■ 抜粋文:
今回は現在、京都文化博物館にて開催中の特別展『世界遺産 縄文』のご紹介です。

歴史の教科書では最初の2~3ページで終わるけれど、日本の歴史の大部分を占める縄文時代。
文字が残らない時代ゆえ、土器や土偶、遺構などから考察される歴史が面白く、最近凄く好きな時代の一つでもあります。
今回の展示では、世界遺産「北海道・北東北の縄文遺跡群」をはじめ、東北地方の遺跡からの出土品などを中心に、1万年以上続いた縄文時代の暮らしや文化が紹介されています。
実際に訪れたことがある遺跡の紹介もあり、懐かしさも覚えながら、改めて色々お勉強できました。
なお、京都の会期は今月末まで。
このあとは、来年2026年1月17日~3月8日の期間、群馬県立博物館で開催されるそうです。
展示会概要
<開催期間>
2025年10月14日(土)~11月30日(日)
<休館日>
月曜日(ただし、10月13日、11月3日、11月24日は開館)10月14日(火)、11月4日(火)、11月25日(火)
<時間>
10:00〜18:00(金曜日は19:30まで)※入場は閉室の30分前まで
<入館料>
一般1,800円 大学・高校生1,200円 小中学生600円
<会場までのアクセス>
・地下鉄「烏丸御池駅」から徒歩3分
・阪急「烏丸駅」から徒歩7分
・京阪「三条駅」から徒歩15分
ちなみに京都博物館の別館は、もともと1906年に竣工した旧日本銀行京都支店の建物です。

東京駅を手掛けた辰野金吾さんと、そのお弟子さんの長野宇平治さんによって設計されました。内部は自由に見学できます。
展示内容
展示は4階、3階の展示室。
エレベーターを降りると、土偶たちが出迎えてくれます。



「どっグー」
ポージングといい、ほぼエドはるみさんです。
内部は、基本的に撮影OK(フラッシュは禁止)でした。
気になった土器や土偶を中心に、一部ご紹介していきます。
縄文時代の一番初めの時代区分・草創期の土器はシンプル。
縄文人の爪痕が残る土器。
渦巻などの文様が施された中期の土器。
続いて、世界遺産に登録されている縄文遺跡からの出土品たち。
昨年、近くまで行った日が休館日で、あえなく諦めた秋田の伊勢堂岱遺跡の板状土偶。
これ、実物見たかったのでここで見れて嬉しかったです。
ちょっとおとぼけな顔がキュート。
昨年訪問した秋田の大湯環状列石の模型。
そして、そこから出土した土版。通称「どばんくん」

の、複製。

こちら、現地で見た本物。
今回の展示、割と複製もありました。
正直、書かれていなければ素人目には本物との違いは分からないけれど、やっぱり「複製」と書かれているとちょっとがっかりしちゃいます。
せっかくならリアルが見たい。
今回の展示の目玉の一つが「遮光器土偶5体大集合」
遮光器土偶と言えば、青森県の亀ヶ岡石器時代遺跡で発見された遮光器土偶が有名ですが、遮光器土偶は彼(彼女?)だけではありません。
ちなみに、亀ヶ岡石器時代遺跡の土偶は今回展示されていませんでしたが、東京の国立博物館で会えます。

■ 抽出した資料:
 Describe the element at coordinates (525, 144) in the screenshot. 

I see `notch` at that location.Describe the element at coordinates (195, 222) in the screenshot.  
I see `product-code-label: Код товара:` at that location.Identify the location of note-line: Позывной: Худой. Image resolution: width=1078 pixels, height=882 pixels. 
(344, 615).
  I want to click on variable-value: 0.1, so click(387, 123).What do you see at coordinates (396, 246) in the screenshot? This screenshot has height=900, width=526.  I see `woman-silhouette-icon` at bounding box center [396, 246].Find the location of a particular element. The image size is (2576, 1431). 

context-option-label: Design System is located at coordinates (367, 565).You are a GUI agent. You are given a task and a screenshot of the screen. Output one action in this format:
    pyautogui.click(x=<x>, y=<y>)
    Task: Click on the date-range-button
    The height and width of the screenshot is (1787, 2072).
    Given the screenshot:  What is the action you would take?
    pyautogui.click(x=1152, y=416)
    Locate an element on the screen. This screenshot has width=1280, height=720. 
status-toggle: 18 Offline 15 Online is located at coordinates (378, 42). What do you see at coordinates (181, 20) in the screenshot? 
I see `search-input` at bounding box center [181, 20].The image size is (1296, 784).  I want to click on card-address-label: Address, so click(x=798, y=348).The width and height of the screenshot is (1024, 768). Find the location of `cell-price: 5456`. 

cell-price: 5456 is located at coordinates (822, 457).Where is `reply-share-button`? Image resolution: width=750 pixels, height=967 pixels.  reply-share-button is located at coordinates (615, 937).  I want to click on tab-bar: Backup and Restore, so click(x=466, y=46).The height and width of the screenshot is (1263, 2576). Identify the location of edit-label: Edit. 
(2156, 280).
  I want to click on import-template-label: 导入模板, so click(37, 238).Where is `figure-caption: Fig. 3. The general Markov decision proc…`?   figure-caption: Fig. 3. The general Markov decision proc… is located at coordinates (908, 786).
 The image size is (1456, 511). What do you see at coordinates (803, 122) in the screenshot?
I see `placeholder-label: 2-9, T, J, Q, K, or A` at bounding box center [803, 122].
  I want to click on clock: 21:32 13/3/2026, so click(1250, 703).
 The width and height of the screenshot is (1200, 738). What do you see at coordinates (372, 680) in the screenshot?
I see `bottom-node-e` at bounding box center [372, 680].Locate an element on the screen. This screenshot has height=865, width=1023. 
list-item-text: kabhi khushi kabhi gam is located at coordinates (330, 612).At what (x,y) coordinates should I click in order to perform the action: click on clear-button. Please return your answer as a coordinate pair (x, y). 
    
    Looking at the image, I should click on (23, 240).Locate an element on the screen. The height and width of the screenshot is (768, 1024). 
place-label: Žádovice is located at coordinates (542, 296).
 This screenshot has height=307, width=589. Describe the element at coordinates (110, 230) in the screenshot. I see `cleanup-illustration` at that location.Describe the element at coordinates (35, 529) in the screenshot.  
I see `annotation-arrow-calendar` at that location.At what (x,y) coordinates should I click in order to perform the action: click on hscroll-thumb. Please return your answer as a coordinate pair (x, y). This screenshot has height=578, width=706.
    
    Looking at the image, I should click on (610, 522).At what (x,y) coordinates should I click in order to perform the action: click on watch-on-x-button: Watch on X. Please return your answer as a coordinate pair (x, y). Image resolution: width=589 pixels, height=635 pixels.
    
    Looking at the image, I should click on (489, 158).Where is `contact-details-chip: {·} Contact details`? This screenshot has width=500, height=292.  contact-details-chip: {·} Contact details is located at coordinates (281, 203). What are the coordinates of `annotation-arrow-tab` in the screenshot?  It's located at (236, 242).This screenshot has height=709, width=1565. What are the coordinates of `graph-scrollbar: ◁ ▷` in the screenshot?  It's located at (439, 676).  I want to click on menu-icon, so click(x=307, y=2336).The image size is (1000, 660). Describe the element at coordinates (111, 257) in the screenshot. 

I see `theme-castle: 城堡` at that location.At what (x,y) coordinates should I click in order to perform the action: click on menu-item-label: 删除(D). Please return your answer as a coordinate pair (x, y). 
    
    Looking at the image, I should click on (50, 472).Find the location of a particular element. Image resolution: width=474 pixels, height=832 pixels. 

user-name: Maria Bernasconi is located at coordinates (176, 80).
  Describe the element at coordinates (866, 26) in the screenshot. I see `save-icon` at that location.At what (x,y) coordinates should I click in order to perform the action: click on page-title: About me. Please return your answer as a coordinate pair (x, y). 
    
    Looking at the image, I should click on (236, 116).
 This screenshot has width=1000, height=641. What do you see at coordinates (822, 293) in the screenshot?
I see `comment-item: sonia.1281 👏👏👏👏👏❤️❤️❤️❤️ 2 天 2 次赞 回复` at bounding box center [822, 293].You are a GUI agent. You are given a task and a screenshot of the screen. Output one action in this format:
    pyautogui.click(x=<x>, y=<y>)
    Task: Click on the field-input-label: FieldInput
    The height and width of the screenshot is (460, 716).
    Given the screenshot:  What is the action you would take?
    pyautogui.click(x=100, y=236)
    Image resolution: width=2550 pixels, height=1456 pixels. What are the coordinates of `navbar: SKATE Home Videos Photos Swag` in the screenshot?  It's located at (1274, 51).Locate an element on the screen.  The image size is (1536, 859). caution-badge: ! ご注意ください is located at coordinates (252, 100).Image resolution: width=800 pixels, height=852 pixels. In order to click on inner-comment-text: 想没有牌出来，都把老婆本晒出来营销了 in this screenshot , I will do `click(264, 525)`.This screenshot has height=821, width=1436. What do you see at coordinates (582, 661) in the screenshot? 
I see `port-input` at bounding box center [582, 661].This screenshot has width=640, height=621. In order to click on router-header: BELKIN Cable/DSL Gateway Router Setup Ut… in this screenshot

■ 取り組み方: 抜粋文によると、京都の会期が終わったあと、この特別展はどの会場で開かれるか。 これらの資料は抜粋文とは別個のものである。

■ 解答: 群馬県立博物館で、2026年1月17日から3月8日まで開かれる。